Annan ordered the mission after US occupation forces failed to broker a compromise deal with the revered spiritual leader of the country's Shia majority, Grand Ayat Allah Ali al-Sistani, over its timetable for handing over power to the transitional government by 30 June.

"I hope this team will help resolve the impasse over the transitional political process leading to the establishment of a provisional government for Iraq."

Kofi Annan,
UN Secretary General

Sistani is demanding direct elections for the transitional government, rather than the provincial caucuses envisioned by the US-led coalition. 

10-day visit

French news agency AFP has reported the team comprises a dozen experts and the visit could last for 10 days.

The team, shielded by rigorous security, is the first official UN mission to the country since 22 people were killed in an explosion at the UN's Baghdad offices last year. Annan pulled foreign staff out of Iraq after the deaths.

"I firmly believe that the most sustainable way forward is one that comes from the Iraqis themselves," he said.
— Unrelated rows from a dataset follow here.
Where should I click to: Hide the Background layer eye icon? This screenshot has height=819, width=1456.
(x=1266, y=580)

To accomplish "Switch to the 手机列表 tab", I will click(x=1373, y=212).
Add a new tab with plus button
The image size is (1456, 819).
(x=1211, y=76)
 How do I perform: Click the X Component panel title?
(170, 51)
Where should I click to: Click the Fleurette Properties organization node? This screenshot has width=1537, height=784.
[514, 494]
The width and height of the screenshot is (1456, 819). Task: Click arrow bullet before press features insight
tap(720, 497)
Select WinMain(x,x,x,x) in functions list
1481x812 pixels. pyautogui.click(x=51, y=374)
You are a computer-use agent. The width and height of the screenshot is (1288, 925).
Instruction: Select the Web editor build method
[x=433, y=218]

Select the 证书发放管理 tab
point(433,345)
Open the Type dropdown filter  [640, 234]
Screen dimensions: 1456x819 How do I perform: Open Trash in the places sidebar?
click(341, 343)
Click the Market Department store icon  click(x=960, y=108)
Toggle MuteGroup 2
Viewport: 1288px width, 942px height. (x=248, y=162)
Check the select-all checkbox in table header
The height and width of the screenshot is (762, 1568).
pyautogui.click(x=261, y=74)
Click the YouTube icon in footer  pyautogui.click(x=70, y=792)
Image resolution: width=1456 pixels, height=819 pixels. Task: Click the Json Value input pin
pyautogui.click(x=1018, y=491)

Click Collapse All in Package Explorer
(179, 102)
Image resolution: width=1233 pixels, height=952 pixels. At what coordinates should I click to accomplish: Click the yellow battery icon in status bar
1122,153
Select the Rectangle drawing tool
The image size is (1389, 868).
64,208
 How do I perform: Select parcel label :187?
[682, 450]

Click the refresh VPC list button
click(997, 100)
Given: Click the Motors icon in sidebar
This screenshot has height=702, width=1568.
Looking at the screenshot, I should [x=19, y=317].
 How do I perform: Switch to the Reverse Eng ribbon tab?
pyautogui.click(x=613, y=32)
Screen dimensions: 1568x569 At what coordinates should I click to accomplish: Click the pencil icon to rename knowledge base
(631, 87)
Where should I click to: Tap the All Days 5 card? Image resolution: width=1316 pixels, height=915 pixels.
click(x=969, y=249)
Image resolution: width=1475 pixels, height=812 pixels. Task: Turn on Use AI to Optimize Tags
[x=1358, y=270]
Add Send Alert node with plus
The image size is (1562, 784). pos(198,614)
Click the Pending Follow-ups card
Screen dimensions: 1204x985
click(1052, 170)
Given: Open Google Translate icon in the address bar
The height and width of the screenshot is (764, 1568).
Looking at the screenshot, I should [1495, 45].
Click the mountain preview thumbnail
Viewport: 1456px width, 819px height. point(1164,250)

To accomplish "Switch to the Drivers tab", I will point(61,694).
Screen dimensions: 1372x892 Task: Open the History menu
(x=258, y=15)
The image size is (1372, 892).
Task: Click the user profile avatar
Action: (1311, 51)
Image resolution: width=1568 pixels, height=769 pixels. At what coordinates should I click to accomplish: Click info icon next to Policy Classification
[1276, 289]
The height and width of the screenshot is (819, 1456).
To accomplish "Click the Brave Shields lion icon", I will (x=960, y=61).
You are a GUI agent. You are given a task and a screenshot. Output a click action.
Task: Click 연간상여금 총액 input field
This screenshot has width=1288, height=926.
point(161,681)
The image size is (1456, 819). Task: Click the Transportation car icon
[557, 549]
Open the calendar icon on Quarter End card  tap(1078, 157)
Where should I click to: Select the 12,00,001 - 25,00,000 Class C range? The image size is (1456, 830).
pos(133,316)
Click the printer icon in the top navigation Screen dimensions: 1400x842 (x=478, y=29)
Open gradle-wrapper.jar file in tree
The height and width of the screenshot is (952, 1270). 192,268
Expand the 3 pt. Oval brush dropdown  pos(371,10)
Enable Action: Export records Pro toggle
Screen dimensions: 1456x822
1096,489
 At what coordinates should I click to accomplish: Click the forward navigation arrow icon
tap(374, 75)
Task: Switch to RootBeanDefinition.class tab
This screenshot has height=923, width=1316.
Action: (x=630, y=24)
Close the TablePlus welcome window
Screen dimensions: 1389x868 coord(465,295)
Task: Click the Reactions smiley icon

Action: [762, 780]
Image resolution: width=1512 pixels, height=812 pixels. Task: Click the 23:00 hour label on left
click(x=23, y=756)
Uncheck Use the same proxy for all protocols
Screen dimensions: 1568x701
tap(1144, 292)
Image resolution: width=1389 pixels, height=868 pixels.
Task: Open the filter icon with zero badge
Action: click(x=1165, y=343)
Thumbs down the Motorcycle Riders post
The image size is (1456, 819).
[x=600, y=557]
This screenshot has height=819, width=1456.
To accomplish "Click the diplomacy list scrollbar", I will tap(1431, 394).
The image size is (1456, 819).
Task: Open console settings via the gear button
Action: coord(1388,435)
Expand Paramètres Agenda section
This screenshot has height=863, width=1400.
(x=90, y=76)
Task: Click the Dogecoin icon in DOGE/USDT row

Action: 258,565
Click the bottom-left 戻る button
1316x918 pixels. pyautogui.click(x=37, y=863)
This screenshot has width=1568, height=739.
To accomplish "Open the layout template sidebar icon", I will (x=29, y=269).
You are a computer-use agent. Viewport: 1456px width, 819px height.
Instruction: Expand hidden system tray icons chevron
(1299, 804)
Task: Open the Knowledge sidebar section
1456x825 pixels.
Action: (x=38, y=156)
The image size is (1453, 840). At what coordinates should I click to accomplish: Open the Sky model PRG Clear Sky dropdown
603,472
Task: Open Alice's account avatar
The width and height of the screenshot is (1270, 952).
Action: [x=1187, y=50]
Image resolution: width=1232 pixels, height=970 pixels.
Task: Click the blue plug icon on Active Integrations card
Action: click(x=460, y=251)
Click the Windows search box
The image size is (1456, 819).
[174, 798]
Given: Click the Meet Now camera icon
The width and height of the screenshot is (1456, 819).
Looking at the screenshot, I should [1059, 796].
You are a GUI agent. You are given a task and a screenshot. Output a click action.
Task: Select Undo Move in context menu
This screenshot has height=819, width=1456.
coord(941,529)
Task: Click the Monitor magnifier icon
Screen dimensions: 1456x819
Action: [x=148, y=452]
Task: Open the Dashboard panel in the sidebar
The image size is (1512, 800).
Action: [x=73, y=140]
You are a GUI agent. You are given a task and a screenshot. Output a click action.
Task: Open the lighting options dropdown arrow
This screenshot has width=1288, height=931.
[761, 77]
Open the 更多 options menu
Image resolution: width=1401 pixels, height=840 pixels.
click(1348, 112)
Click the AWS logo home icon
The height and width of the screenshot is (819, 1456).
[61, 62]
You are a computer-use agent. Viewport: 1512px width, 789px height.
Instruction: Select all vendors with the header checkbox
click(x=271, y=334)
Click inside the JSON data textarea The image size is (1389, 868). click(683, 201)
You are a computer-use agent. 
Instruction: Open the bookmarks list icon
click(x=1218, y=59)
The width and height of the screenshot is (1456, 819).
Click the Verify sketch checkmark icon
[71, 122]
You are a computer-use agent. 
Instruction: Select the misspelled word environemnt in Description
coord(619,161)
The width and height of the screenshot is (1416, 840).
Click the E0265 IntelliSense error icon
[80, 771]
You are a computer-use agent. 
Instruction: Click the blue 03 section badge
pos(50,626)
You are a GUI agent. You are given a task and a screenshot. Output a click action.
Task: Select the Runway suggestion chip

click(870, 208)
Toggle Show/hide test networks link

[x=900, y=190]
"Consensus among all Iraqi constituencies is the best guarantee of a legitimate and credible transitional governance arrangement for Iraq.

"I encourage efforts by the people of Iraq to form an Iraqi government based on the rule of law that affords equal rights and justice to all Iraqi citizens without regard to ethnicity, religion or gender."

US forces shot dead two Iraqis in
separate incidents on Friday

More violence

Meanwhile, violence continued between occupying forces and Iraqi fighters.

One Iraqi man died from wounds sustained when US soldiers opened fire on him and two others in the town of Samarra, the US military said.

Also on Friday, a US helicopter patrol shot dead an Iraqi after spotting smoke trails near Balad, 75km north of Baghdad, after a rocket attack on a US military base.

In the first instance, soldiers were investigating a possible homemade bomb on the side of the road when three Iraqis in a truck opened fire at 11:00 (0800 GMT) in Samarra, 125km north of Baghdad, a US spokeswoman said.

Troops returned fire, seriously wounding one man in the head.

He was treated by US medics at the scene before being taken to a local hospital by Iraqi police, said the spokeswoman for the 4th Infantry Division which patrols the area. The man died on Saturday.

In the Balad case, soldiers found a second attacker wounded in the bushes. Three discarded rocket tubes, one with a rocket still inside, were found nearby.

The attack on the base caused no damage and no casualties, the spokeswoman said.